> YOUR INSTRUCTIONS
An exact repetition of all the entries that follow is required.

> DATASET RECORDS
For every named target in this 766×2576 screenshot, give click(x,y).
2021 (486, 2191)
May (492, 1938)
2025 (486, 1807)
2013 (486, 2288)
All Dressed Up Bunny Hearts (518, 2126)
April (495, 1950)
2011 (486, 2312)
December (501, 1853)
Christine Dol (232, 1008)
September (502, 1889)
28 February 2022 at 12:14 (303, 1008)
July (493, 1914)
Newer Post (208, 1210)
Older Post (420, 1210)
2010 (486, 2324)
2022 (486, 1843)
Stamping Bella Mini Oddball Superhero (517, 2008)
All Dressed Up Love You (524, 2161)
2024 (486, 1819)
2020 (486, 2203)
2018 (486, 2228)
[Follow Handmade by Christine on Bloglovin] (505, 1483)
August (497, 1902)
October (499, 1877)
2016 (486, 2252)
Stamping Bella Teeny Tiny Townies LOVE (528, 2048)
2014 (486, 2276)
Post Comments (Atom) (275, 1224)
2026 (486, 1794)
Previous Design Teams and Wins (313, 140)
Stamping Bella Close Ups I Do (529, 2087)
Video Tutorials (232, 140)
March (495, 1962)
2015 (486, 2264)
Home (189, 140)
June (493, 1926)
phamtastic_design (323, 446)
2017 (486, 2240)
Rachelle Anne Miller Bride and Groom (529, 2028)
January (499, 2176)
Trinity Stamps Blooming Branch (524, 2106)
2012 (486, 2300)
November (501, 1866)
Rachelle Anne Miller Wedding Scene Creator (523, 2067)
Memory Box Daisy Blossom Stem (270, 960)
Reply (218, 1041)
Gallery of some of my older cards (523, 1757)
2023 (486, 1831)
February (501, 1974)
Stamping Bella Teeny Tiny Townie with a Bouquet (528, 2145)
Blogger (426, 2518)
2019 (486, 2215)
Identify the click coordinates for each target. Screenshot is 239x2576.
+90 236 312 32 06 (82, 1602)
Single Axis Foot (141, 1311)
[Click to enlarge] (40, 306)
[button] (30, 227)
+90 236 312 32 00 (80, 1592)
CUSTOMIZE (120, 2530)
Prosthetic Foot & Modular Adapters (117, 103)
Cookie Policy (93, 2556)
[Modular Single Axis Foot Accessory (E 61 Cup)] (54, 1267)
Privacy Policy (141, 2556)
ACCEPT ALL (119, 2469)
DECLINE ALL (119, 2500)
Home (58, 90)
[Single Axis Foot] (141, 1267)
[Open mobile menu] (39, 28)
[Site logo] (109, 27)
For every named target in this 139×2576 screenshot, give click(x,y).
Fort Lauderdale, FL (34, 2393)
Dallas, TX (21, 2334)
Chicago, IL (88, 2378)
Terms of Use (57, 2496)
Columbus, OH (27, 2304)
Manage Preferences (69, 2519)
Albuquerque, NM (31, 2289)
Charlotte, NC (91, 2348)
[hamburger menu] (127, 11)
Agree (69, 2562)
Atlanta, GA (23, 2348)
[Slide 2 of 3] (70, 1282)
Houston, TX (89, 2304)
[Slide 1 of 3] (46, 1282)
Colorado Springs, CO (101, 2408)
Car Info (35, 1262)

> THE ANSWER
For every named target in this 766×2576 screenshot, give click(x,y).
2021 (486, 2191)
May (492, 1938)
2025 (486, 1807)
2013 (486, 2288)
All Dressed Up Bunny Hearts (518, 2126)
April (495, 1950)
2011 (486, 2312)
December (501, 1853)
Christine Dol (232, 1008)
September (502, 1889)
28 February 2022 at 12:14 (303, 1008)
July (493, 1914)
Newer Post (208, 1210)
Older Post (420, 1210)
2010 (486, 2324)
2022 (486, 1843)
Stamping Bella Mini Oddball Superhero (517, 2008)
All Dressed Up Love You (524, 2161)
2024 (486, 1819)
2020 (486, 2203)
2018 (486, 2228)
[Follow Handmade by Christine on Bloglovin] (505, 1483)
August (497, 1902)
October (499, 1877)
2016 (486, 2252)
Stamping Bella Teeny Tiny Townies LOVE (528, 2048)
2014 (486, 2276)
Post Comments (Atom) (275, 1224)
2026 (486, 1794)
Previous Design Teams and Wins (313, 140)
Stamping Bella Close Ups I Do (529, 2087)
Video Tutorials (232, 140)
March (495, 1962)
2015 (486, 2264)
Home (189, 140)
June (493, 1926)
phamtastic_design (323, 446)
2017 (486, 2240)
Rachelle Anne Miller Bride and Groom (529, 2028)
January (499, 2176)
Trinity Stamps Blooming Branch (524, 2106)
2012 (486, 2300)
November (501, 1866)
Rachelle Anne Miller Wedding Scene Creator (523, 2067)
Memory Box Daisy Blossom Stem (270, 960)
Reply (218, 1041)
Gallery of some of my older cards (523, 1757)
2023 (486, 1831)
February (501, 1974)
Stamping Bella Teeny Tiny Townie with a Bouquet (528, 2145)
Blogger (426, 2518)
2019 (486, 2215)
Identify the click coordinates for each target. Screenshot is 239x2576.
+90 236 312 32 06 (82, 1602)
Single Axis Foot (141, 1311)
[Click to enlarge] (40, 306)
[button] (30, 227)
+90 236 312 32 00 (80, 1592)
CUSTOMIZE (120, 2530)
Prosthetic Foot & Modular Adapters (117, 103)
Cookie Policy (93, 2556)
[Modular Single Axis Foot Accessory (E 61 Cup)] (54, 1267)
Privacy Policy (141, 2556)
ACCEPT ALL (119, 2469)
DECLINE ALL (119, 2500)
Home (58, 90)
[Single Axis Foot] (141, 1267)
[Open mobile menu] (39, 28)
[Site logo] (109, 27)
For every named target in this 139×2576 screenshot, give click(x,y).
Fort Lauderdale, FL (34, 2393)
Dallas, TX (21, 2334)
Chicago, IL (88, 2378)
Terms of Use (57, 2496)
Columbus, OH (27, 2304)
Manage Preferences (69, 2519)
Albuquerque, NM (31, 2289)
Charlotte, NC (91, 2348)
[hamburger menu] (127, 11)
Agree (69, 2562)
Atlanta, GA (23, 2348)
[Slide 2 of 3] (70, 1282)
Houston, TX (89, 2304)
[Slide 1 of 3] (46, 1282)
Colorado Springs, CO (101, 2408)
Car Info (35, 1262)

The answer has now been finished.